First, they must anticipate the growing adoption of digital payment methods, especially among younger generations like Generation Z and Generation Alpha, who will bring digital methods and behaviors with them as they enter the workforce.

Secondly, real-time payments are expected to become the norm, and businesses should be prepared to leverage these technologies.

“It starts with the infrastructure,” Stahl said. “Treasurers need to look at their [enterprise resource planning (ERP)] system and see if it supports the latest integrations.”

Lastly, finance departments need to embrace regulatory-driven innovations, such as open banking regulations. This can lead to new payment methods like pay-by-bank, which is quickly growing in popularity in Europe and Australia.

“Open banking is essentially a move by regulators to have banks share their [application programming interfaces (APIs)], which allows clients to move their data between institutions freely,” Stahl explained. “It’s these types of innovations that are really creating the next generation of payment tools.”
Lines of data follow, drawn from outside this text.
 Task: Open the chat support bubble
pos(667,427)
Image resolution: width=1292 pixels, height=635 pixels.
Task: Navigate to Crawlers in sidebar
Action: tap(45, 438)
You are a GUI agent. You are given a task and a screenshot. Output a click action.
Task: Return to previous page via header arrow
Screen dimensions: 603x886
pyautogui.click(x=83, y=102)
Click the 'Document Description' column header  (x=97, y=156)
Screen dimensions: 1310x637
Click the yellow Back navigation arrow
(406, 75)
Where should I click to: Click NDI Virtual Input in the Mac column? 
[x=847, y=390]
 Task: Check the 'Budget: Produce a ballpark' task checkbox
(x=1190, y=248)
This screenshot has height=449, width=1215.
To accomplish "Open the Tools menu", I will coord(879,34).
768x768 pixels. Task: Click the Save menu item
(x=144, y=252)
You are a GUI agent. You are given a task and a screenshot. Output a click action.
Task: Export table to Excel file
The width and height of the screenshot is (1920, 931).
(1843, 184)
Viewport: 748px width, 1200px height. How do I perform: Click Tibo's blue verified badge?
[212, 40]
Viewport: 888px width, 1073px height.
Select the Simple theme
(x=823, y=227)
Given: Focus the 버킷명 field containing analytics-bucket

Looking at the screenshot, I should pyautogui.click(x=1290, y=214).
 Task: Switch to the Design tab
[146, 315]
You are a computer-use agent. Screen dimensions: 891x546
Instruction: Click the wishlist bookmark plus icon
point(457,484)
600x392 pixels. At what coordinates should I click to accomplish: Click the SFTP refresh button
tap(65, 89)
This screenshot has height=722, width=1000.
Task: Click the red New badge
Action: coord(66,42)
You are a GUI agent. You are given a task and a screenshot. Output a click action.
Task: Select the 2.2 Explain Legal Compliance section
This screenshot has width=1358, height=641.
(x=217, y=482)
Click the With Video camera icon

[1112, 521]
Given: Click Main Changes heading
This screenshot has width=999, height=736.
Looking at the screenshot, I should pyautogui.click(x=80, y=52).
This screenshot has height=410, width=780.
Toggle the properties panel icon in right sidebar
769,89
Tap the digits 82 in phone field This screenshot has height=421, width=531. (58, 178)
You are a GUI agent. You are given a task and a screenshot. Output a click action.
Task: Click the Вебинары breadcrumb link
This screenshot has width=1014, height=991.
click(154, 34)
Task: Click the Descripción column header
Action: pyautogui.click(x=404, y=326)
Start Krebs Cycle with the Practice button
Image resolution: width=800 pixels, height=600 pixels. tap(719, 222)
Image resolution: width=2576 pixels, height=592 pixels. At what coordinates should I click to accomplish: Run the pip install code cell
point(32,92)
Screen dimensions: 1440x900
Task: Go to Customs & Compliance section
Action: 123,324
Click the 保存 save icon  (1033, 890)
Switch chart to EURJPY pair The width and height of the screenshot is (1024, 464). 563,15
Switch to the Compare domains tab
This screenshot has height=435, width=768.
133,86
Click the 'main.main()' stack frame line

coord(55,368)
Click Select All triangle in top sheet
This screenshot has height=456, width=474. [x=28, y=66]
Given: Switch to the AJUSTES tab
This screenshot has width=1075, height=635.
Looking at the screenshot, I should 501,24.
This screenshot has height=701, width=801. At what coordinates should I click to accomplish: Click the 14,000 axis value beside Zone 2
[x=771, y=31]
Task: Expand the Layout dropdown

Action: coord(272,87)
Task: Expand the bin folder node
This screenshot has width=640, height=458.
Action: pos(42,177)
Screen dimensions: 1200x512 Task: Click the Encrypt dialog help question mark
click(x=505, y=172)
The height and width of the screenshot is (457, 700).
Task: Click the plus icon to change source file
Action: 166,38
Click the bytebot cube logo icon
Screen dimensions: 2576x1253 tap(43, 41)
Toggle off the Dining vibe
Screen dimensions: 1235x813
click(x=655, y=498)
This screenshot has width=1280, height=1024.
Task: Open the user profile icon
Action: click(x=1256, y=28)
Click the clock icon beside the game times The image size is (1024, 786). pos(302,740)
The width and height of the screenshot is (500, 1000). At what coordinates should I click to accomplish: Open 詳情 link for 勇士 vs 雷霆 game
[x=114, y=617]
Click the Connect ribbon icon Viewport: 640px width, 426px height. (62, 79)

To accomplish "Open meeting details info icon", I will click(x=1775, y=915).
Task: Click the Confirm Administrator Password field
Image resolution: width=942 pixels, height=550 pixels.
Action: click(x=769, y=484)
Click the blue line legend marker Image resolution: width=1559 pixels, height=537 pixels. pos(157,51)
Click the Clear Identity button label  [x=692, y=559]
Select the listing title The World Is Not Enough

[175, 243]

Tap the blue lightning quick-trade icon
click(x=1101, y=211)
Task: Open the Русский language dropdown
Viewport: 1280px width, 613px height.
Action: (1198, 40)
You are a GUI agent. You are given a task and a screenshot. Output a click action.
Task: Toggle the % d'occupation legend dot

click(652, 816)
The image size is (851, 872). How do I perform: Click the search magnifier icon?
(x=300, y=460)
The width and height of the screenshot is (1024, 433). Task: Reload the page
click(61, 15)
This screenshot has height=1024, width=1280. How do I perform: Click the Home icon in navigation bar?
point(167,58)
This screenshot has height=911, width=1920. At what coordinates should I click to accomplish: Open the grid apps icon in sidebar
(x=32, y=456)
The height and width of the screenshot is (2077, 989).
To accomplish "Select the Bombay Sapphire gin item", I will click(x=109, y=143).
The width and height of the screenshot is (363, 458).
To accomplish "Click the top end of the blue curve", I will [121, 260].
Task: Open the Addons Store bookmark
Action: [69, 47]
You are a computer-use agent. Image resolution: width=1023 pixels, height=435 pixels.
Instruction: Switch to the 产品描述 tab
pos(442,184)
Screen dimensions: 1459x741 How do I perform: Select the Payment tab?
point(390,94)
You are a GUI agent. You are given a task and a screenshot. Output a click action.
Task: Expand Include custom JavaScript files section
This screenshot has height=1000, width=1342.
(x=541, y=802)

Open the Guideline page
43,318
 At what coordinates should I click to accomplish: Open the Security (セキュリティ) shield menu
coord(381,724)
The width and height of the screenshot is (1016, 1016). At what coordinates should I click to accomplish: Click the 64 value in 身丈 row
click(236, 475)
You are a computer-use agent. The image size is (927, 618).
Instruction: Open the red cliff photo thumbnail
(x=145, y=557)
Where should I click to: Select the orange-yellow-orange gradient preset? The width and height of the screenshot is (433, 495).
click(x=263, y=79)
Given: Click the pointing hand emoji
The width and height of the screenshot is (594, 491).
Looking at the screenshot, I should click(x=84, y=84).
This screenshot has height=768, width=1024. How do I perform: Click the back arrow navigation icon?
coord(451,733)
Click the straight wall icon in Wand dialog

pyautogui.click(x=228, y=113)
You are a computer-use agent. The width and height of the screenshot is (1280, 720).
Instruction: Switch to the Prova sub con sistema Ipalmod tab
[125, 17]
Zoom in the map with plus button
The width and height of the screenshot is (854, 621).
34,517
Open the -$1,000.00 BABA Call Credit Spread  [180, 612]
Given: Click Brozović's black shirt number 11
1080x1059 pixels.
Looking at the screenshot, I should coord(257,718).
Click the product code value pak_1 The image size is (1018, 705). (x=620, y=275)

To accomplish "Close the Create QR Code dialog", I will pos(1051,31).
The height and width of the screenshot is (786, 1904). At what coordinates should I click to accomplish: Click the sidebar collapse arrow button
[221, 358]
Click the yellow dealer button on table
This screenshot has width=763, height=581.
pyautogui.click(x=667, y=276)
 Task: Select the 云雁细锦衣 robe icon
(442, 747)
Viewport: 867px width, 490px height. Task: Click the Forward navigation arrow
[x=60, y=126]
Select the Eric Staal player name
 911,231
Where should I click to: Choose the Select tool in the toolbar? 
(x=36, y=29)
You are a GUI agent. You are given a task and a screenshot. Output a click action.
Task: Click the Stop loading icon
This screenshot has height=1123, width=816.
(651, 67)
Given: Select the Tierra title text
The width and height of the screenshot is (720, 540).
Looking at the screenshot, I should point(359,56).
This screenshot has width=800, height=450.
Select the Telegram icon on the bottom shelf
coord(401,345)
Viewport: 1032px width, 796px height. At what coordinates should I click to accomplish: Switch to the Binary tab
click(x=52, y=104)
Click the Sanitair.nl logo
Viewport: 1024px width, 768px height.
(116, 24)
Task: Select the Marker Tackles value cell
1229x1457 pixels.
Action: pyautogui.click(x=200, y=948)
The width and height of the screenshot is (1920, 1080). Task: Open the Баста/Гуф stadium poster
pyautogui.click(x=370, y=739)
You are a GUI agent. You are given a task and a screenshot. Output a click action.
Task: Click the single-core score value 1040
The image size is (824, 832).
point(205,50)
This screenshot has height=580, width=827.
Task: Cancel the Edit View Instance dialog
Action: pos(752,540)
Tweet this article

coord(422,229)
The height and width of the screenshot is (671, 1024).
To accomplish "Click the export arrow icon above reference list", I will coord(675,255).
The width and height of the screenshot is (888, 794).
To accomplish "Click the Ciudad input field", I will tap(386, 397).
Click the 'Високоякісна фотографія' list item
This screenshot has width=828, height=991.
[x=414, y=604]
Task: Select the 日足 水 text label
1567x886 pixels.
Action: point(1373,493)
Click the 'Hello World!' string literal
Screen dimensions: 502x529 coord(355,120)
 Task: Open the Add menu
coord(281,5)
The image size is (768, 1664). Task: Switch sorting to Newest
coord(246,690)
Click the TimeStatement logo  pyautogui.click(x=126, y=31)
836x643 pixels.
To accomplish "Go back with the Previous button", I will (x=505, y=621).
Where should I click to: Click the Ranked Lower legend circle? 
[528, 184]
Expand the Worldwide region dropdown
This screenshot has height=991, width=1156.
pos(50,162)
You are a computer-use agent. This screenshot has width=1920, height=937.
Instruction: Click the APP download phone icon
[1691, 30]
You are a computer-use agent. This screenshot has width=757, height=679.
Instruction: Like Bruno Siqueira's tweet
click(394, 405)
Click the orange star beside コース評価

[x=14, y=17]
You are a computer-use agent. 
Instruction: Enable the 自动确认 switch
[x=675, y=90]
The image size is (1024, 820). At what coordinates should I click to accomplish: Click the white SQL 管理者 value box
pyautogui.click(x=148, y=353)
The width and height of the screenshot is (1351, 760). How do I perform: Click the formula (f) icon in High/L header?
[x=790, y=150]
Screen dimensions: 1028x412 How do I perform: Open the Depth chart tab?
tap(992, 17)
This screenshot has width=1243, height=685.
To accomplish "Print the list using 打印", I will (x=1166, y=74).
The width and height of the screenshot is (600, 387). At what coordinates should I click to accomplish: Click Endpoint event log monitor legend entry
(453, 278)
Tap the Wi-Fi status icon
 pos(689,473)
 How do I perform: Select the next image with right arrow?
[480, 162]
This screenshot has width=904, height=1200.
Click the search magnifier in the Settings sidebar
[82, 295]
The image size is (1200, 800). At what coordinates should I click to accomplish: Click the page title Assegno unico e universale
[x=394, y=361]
Overcoming Bottlenecks and Looking to the Future

The main bottlenecks in the broader adoption of digital payment collection services include infrastructure development, educational gaps and regulatory hurdles. In regions where real-time payments are still in their infancy, the banking industry needs to invest in infrastructure to support these technologies.

Educating businesses and consumers about the benefits of digital payments is essential, as is addressing regulatory challenges, Stahl explained.

So, what does the Bank of America leader see the future holding?

“At the end of the day, while there’s no one-size-fits-all payments solution across the global landscape … there are certain principles that will hold true globally,” Stahl said. “Customers want ease of access and payment options, and clients want faster, cheaper payment options along with fully automated reconciliation of their receivables.”